This is a lecture from my Natural Language Processing Course at Twente.

Tokenization

A token is usually a word instance. For tokenization in languages like English, we get pretty far by splitting on white spaces and punctuation. It can be done with simple regular expressions (regex).

For languages such as Chinese or Japanese (no white spaces between the characters) this approach doesn’t work.

Corpus (plural: corpora)

Computer-readable collection of text (or speech). It often involves making lists of words / counting words.

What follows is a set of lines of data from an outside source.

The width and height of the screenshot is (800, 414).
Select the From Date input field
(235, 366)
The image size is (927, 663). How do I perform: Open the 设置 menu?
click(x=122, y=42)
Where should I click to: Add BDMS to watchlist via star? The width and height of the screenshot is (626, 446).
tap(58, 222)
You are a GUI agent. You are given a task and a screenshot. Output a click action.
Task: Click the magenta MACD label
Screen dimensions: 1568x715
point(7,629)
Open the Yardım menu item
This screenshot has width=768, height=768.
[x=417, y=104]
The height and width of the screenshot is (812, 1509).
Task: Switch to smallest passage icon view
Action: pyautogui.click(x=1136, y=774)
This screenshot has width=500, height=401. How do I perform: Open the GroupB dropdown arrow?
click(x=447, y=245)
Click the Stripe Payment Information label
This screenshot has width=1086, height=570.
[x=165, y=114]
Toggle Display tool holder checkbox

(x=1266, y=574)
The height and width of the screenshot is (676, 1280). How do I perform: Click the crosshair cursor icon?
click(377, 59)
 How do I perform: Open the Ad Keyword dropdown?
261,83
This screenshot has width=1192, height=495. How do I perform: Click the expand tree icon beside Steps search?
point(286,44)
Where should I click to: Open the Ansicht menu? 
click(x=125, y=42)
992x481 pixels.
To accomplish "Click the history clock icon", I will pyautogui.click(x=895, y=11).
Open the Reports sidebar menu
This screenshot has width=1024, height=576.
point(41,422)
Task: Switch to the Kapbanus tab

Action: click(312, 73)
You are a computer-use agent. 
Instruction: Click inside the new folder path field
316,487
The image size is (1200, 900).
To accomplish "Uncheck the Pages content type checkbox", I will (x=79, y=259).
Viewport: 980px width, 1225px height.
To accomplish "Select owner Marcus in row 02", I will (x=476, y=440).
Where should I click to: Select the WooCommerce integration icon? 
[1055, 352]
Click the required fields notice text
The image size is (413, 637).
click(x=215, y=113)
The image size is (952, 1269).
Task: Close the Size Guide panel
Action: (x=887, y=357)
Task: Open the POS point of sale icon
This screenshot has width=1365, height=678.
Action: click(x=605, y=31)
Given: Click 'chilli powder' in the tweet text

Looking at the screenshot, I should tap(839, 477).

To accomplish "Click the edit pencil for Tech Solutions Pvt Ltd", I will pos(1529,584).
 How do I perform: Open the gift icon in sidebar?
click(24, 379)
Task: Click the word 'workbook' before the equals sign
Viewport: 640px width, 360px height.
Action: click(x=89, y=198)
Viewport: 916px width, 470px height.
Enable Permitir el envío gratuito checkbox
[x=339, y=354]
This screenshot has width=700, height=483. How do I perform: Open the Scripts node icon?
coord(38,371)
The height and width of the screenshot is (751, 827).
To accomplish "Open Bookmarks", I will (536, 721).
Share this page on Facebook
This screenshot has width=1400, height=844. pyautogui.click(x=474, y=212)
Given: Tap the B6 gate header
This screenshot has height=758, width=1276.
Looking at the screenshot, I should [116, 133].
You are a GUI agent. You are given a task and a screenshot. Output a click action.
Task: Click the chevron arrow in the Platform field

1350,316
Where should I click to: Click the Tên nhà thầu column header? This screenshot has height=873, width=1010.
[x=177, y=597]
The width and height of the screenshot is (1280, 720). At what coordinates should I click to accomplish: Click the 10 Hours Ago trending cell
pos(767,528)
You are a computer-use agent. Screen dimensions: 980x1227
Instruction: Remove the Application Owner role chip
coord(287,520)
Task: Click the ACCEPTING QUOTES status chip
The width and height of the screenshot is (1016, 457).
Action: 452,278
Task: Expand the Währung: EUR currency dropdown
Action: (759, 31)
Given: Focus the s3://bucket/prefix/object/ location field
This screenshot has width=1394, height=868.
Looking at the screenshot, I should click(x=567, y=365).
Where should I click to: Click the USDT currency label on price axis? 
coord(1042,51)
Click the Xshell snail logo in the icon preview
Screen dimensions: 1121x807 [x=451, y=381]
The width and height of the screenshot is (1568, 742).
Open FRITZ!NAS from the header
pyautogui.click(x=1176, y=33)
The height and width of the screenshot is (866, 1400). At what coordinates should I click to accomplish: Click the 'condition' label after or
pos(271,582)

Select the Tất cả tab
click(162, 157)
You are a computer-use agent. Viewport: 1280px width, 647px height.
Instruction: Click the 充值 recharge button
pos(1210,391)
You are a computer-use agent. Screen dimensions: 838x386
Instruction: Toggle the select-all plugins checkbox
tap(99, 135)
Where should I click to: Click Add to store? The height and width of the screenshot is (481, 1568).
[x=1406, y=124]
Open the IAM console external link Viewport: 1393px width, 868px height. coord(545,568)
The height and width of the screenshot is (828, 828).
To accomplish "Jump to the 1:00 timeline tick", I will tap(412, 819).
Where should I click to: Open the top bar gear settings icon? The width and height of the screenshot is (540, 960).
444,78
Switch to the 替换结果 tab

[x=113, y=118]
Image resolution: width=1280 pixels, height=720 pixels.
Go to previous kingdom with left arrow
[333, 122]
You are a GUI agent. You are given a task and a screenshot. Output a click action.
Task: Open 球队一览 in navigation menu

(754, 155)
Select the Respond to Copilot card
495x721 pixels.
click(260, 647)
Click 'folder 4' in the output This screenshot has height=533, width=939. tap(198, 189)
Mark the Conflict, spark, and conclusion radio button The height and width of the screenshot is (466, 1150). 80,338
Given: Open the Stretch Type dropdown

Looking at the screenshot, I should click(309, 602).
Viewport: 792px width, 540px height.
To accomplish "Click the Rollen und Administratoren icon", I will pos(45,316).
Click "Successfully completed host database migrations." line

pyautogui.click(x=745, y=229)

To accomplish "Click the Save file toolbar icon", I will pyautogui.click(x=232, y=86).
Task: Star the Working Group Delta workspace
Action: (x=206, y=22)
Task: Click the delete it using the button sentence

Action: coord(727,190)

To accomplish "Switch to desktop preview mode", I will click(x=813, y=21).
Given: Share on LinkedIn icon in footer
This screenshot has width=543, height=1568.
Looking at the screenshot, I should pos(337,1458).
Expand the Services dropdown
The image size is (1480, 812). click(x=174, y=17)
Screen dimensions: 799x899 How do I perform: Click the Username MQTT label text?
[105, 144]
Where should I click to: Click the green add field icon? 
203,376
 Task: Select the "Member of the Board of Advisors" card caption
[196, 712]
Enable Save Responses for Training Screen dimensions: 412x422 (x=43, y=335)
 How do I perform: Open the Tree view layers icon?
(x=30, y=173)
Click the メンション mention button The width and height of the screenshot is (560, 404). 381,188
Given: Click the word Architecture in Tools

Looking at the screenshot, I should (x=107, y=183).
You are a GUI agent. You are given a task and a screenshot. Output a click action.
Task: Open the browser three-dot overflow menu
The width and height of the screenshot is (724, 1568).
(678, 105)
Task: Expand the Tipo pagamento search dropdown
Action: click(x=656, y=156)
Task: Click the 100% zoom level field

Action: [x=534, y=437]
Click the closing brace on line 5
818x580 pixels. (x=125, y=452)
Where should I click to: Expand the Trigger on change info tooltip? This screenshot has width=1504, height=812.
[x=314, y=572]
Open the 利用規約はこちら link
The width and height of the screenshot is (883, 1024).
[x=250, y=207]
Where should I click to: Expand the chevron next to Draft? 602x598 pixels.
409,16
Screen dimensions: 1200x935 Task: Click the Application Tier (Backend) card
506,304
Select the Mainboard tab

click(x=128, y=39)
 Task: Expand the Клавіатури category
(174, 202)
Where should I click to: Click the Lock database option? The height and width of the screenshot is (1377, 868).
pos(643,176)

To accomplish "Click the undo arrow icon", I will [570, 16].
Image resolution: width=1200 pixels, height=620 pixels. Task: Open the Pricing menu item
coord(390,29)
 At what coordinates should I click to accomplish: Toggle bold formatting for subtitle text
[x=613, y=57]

  • The larger the corpus (more tokens N), the more word types we find (bigger vocabulary V).
  • Ratio between N and V depends on
    • Text length
    • Language

Example of Token/type ratio: Finnish vs English

Let’s take the finnish word kahvinjuojallekin

kahvi + n+ juo + ja + lle + kin (coffee + of + drink + -er + for + also ‘also for [the] coffee drinker’)

Morphology

Morphology = study of word structure

Words consist of one or more morphemes (lower = low + er)

Each word consists of at least a stem (or root: is a word on it’s own. for example, “drink”) and zero or more affixes (not a word on it’s own: for example, “er”)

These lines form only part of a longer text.